#### [Instructions to follow]
The result should be an exact copy of only the lines from the one holding "Task: Open the Affichage menu in top window" through the last line of the data below, please, without pictures.

#### [Supplied records]

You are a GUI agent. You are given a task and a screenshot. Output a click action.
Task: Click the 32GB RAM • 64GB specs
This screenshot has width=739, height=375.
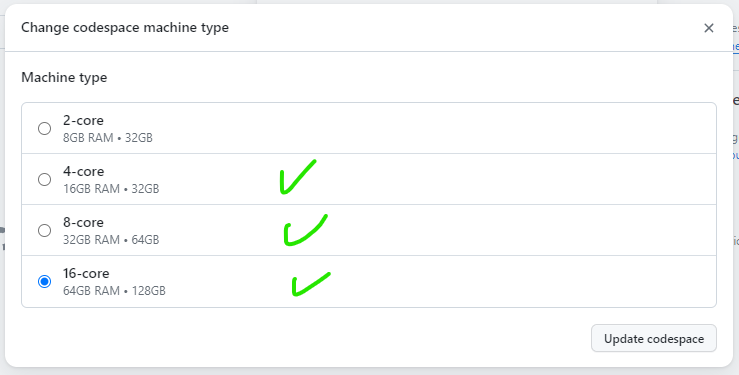[111, 240]
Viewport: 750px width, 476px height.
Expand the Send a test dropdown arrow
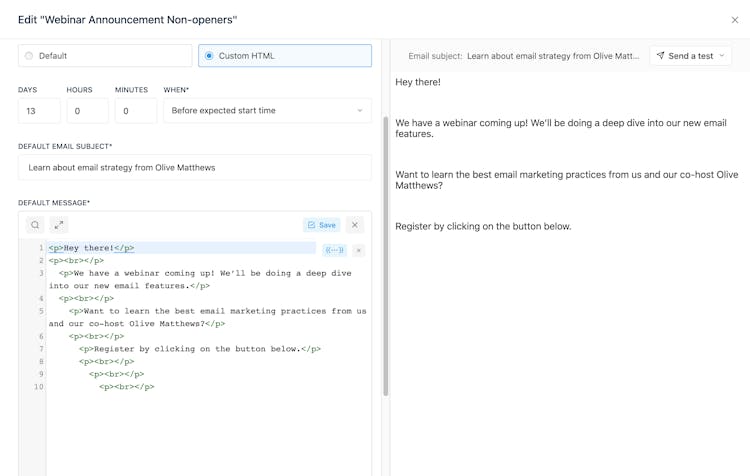723,56
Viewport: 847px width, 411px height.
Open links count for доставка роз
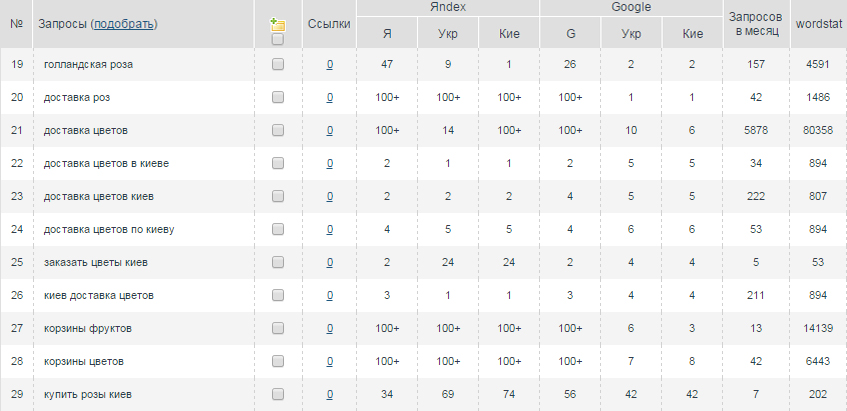[x=330, y=98]
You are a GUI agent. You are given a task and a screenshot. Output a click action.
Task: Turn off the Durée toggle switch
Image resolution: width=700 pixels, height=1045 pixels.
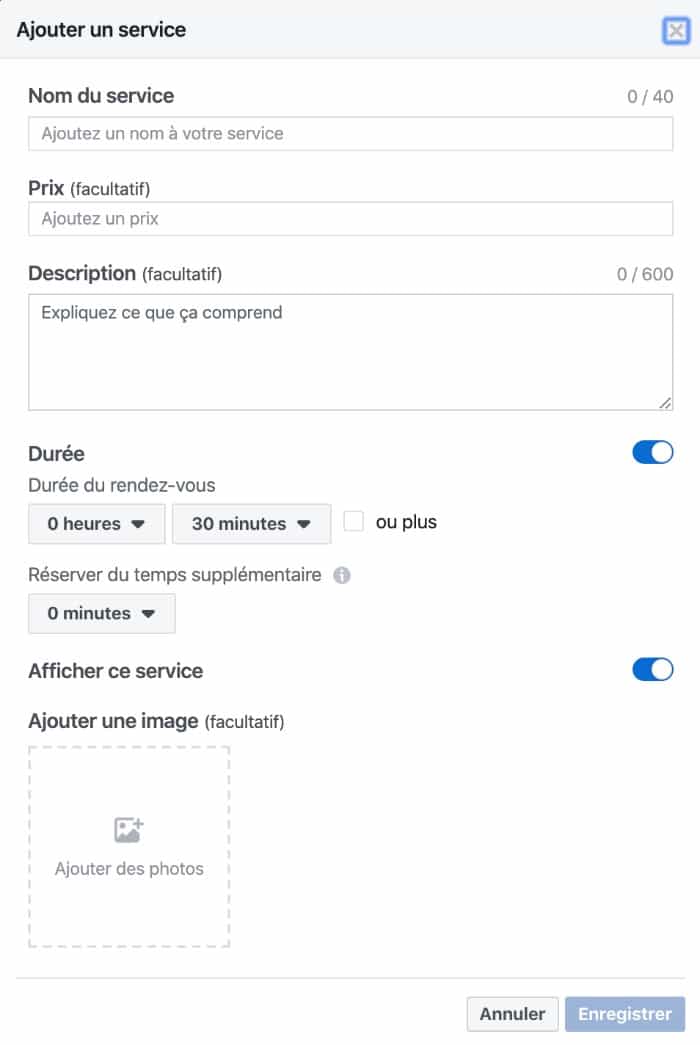click(653, 452)
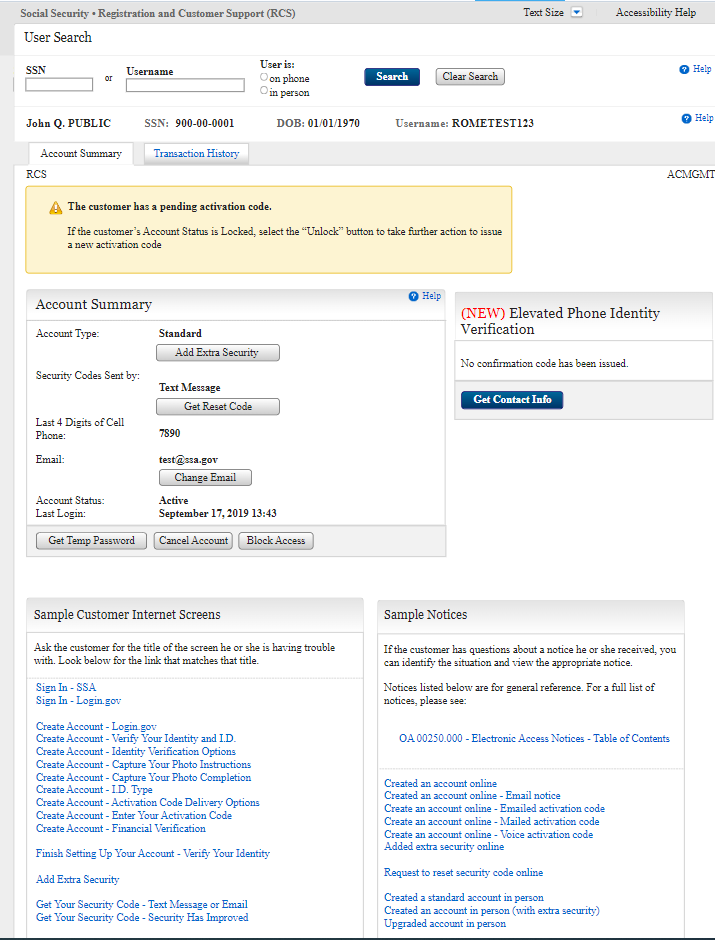Click into the SSN input field
The height and width of the screenshot is (940, 715).
(x=59, y=85)
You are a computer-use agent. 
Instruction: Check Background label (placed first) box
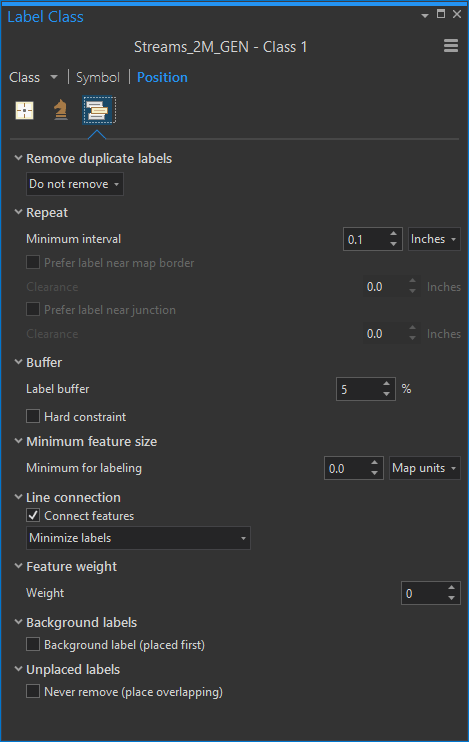(33, 645)
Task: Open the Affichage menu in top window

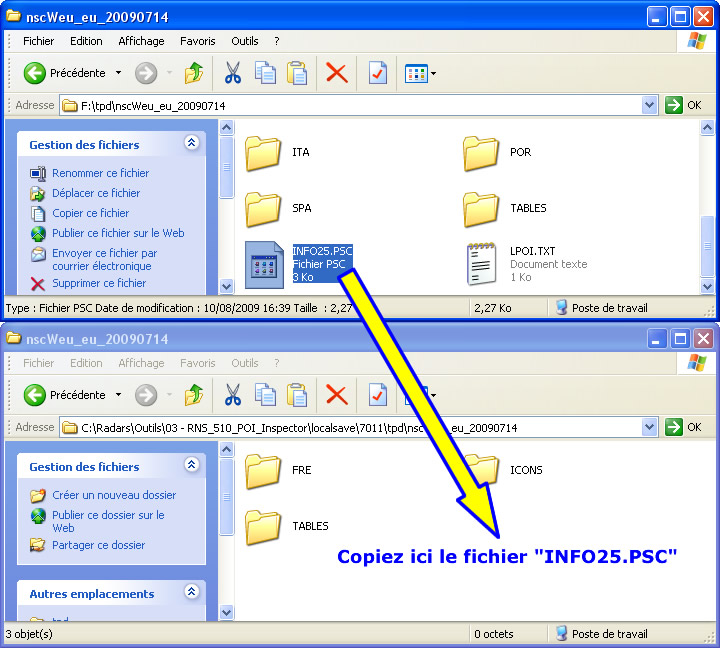Action: (141, 41)
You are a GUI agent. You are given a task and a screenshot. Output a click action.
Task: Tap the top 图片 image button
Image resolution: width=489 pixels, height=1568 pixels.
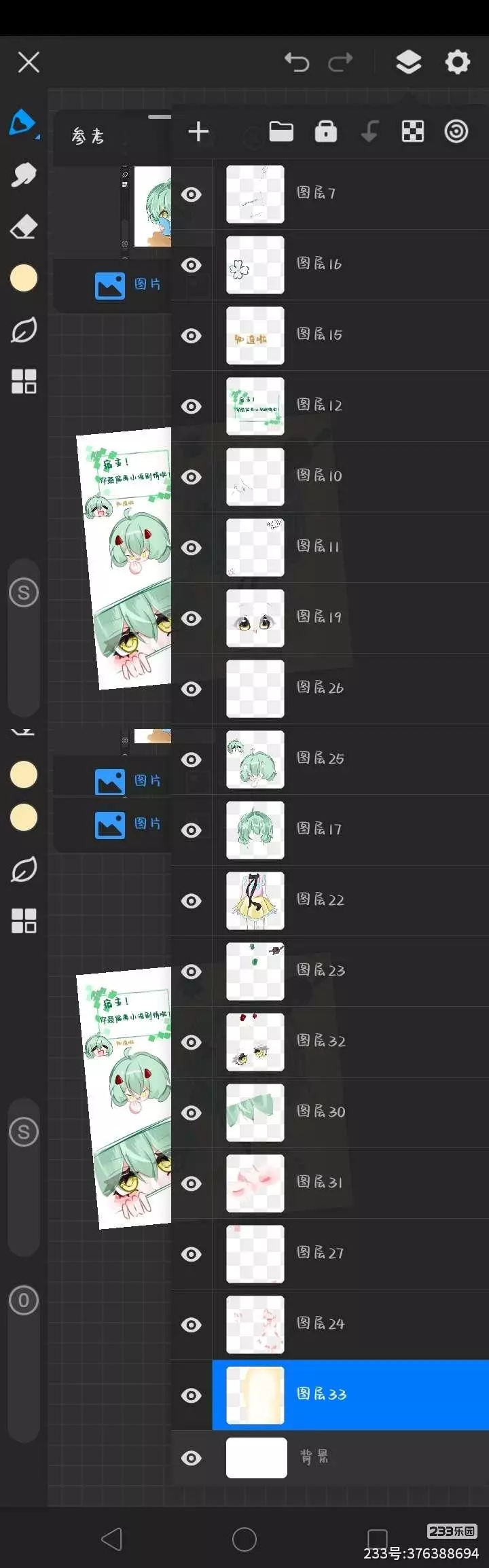(128, 285)
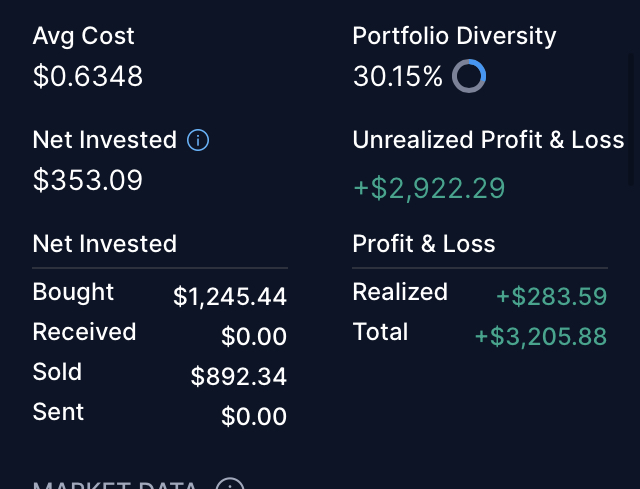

#### [Answer section]
Task: Open the Affichage menu in top window

Action: (141, 41)
You are a GUI agent. You are given a task and a screenshot. Output a click action.
Task: Tap the top 图片 image button
Image resolution: width=489 pixels, height=1568 pixels.
(128, 285)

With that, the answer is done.